**Objective:**
Please lay out every line of the items below as a numbered list, skipping blank lines and leaving out the pictures.

Word and item position data:
━━━━━━━━

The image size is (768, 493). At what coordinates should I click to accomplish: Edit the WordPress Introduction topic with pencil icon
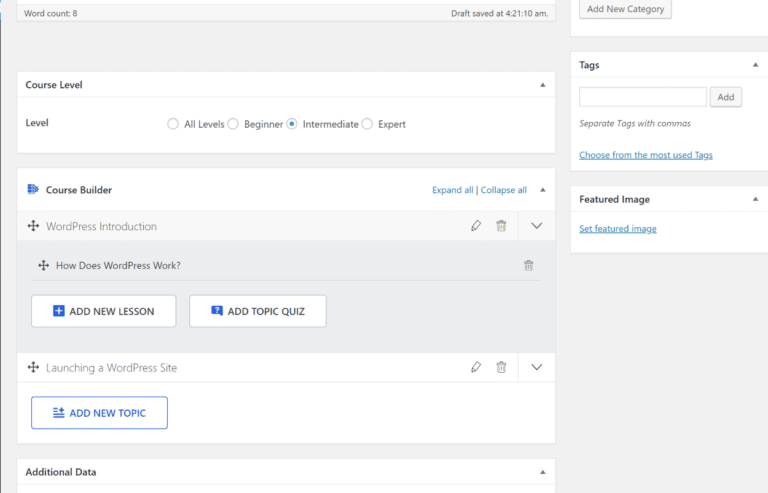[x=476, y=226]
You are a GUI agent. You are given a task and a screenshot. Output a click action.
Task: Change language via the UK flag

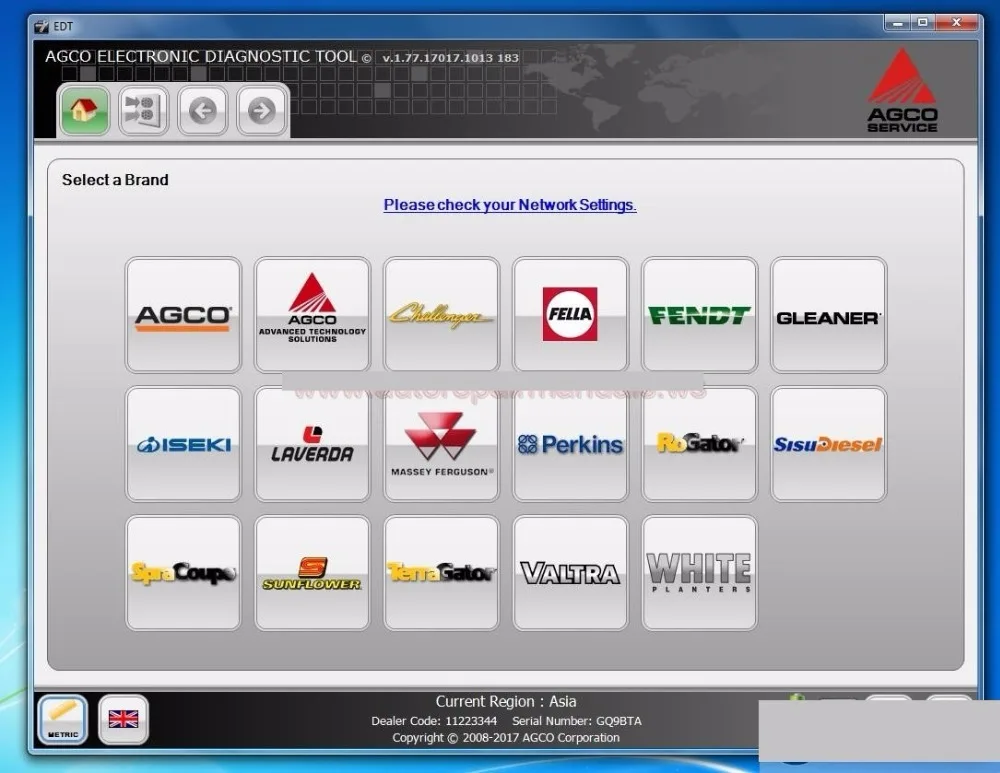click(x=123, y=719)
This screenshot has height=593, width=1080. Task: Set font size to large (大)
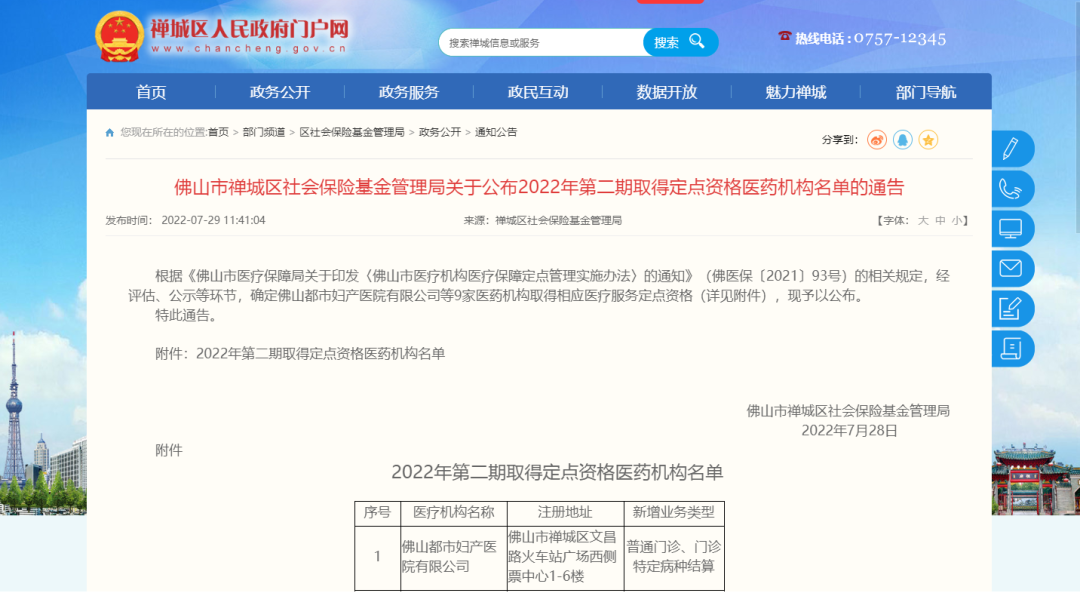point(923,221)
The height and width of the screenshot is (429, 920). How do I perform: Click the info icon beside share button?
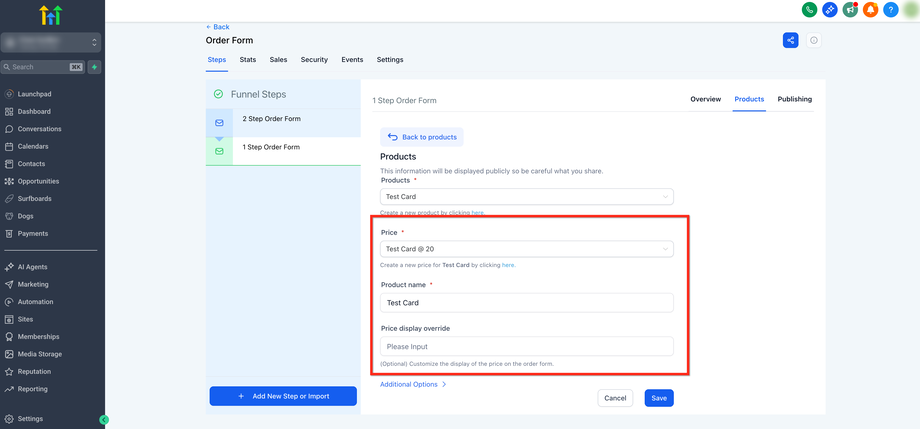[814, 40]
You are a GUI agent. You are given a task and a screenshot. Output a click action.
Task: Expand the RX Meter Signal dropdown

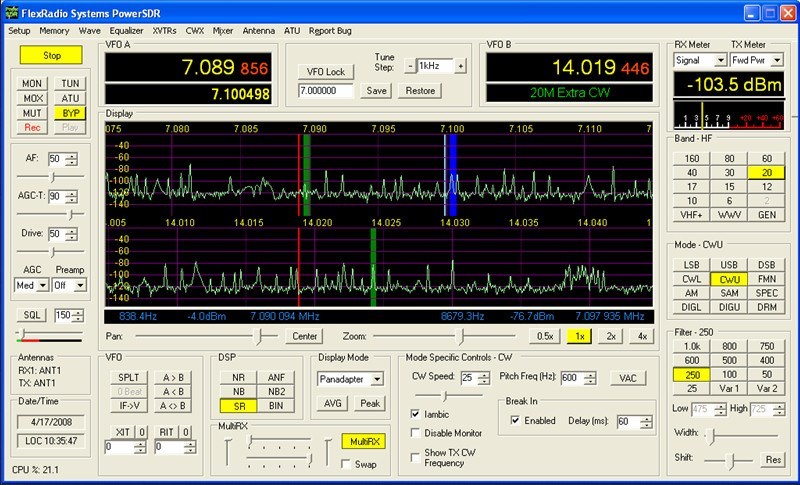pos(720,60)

━━━━━━━━

**Result of the exercise:**
1. The image size is (768, 493). At what coordinates should I click to accomplish: Edit the WordPress Introduction topic with pencil icon
2. [x=476, y=226]
3. You are a GUI agent. You are given a task and a screenshot. Output a click action.
4. Task: Change language via the UK flag
5. click(x=123, y=719)
6. This screenshot has height=593, width=1080. Task: Set font size to large (大)
7. point(923,221)
8. The height and width of the screenshot is (429, 920). How do I perform: Click the info icon beside share button?
9. [814, 40]
10. You are a GUI agent. You are given a task and a screenshot. Output a click action.
11. Task: Expand the RX Meter Signal dropdown
12. pos(720,60)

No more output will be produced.